Chapter 14

Troy organized another rabbit hunt to take up the rest of the afternoon, but he had no hope of matching the previous success. He took everyone who would come, and he left Owney Lee and Vera Bartok in charge of camp. To his surprise Jefferson Burns wanted to go along, and Troy couldn't refuse the extra help.

There was no fire ahead of them now to drive the little animals out, and their only hope of finding game was to search out the little valleys where the fire had laid only a light finger on the vegetation. It was no good hunting the burned-off heavy cover, because no animal could have survived the intense heat of the wall of flame that had swept over the landscape.

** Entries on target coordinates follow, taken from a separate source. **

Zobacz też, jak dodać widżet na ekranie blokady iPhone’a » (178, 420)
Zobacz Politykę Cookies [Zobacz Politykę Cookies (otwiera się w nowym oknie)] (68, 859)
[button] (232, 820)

The first small canyon that they explored turned out to be a small success in that they found four rabbits that had been driven there to perish in the flames. The meat was partly cooked, and it would be a dirty job cleaning the half-burned animals, but it was food. Troy checked the sun and figured that there would be time for one more canyon before dark.

A rattlesnake's dry warning sounded, and Troy backed off, to see Burns pin the reptile down with a stick. The man's fat hands were deft, and he tossed the snake to one side with the ease of long practice. Troy was sure he knew who his snakey assailant had been. The straggly line of people went deeper into the boxed valley and were stopped by the angry cough of a huge cat. Troy went forward to scout the situation and found a large cougar that had been interrupted in stalking two badly burned deer.

Troy could tell that the stalk was not one of hunger, for the cat's belly hung low to the ground. He guessed that the animal had been feasting on the fire-maimed small life of the area. The bad thing was that the cat was trapped by their approach. Troy wanted those two deer, and he knew that they could get them with little effort if it were not for the cougar.

Troy seized a club and approached the animal warily, but a sense of possession had settled on the cat and it evidently felt that the deer were its own property by the right of discovery. There was no easy way to play hopscotch and get between the deer and the cat. Troy remembered Burns's snake.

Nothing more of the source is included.